I remember feeling for Upington in summer. Mostly, it’s the hottest place in South Africa, according to the weather forecasts. But now I’m experiencing an Aussie heat
wave, which beats Upington, and my heart’s thumping and my brain feels fried.

It’s the wild birds I worry about. I’ve placed an assortment of containers outside in hope that the cool water will resuscitate the magpies, miners, rosellas and lorikeets. Most sport has been stopped and the ambulance services have had a 12 % increase in call-outs to assist the elderly in Adelaide who have dehydrated.

I’m not sure how the Proteas managed to play in the heat on Monday. “Who did you support?” is the question posed by all my South African friends. It’s complicated (sounds like a relationship status on a teenager’s Facebook profile). Some expats vow from day one to support the Aussies, no matter what. They train and reprogramme their brains and this can take a month, a year or more. I started off the day of the cricket in a patriotic manner. I bought a chocolate cake with an Australia Day flag stuck in the middle. After polishing half the cake (showing true and complete support of Aussie Day and Aussie confectionary) I joined the family on a trip to braai and watch the cricket with other expats. We passed a car with a huge South African flag hanging out a window. In an instant I forgot my loyalty and commitment to cake and country. I waved and flung my arms about wildly, almost falling out the car. I believe expats at the cricket oval were divided in their reactions. Most of those of two years and less supported the Proteas.

Apparently, some expats have been known to astound themselves by suddenly shouting for and supporting the Aussies. Once it happens, there’s no turning back. Then there are the others who work diligently and for many years “to do the right thing” ie. become one with all Australian teams. For them, it happens in the head but never from the heart.

I really find the Australians warm and friendly and I can’t deny that, given some time, I’ll be cheering enthusiastically for teams from Down Under. That’s providing I don’t spontaneously combust before then, of course.

4 Opinion(s):

FishEagle said...

Must be horrible being torn in two.

Anonymous said...

Supporting "other" teams!?

I really don't understand this concept!

I've been based in the UK for 9 years, and could never dream of supporting England, Scotland or Wales!
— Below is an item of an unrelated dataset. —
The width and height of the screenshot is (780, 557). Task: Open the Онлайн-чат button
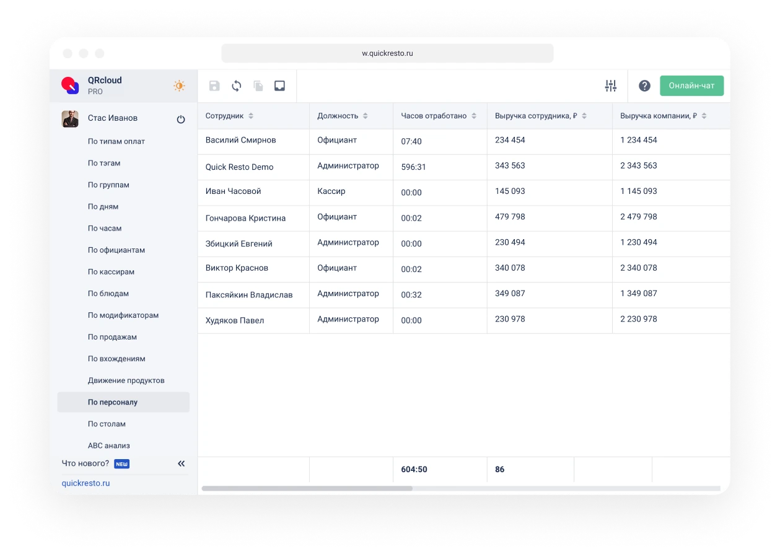[x=691, y=86]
Perhaps the fact that in my own sport, I still represent South Africa at representative competitions; in most though, I just race for myself and to earn a crust.
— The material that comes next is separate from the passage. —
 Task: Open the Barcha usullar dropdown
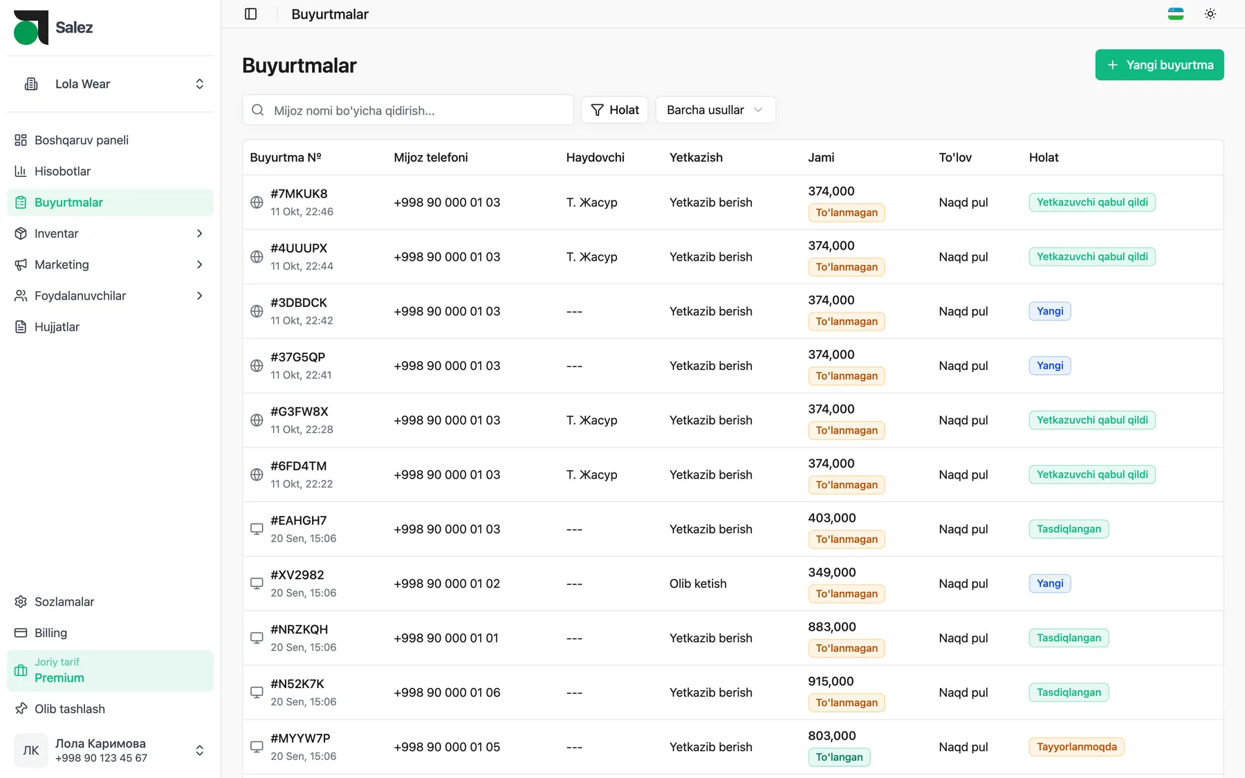tap(715, 110)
I still blame the rest of the World for forcing us to give away all of SA, and leaving us without a country, so I just couldn't support anyone else. If I had to stop supporting SA, due to foreigners (Zulus, Xhosas, Sothos and Tswanas) filling our teams (when they could've had sports teams of their own in their own countries - the Sothos and Tswanas still have Lesotho and Botswana), I'd support France, as that's where my name originates from... albeit a few centuries ago!

Good luck to you Aussies!
Give me a Boer team anyday.

Doberman said...

@ anon 6:49..hear hear! Our blood will always be green wherever we may find ourselves in the world.

Vanilla Ice said...

It must have something to do with the weather. I can't say Canadians are particulary warm.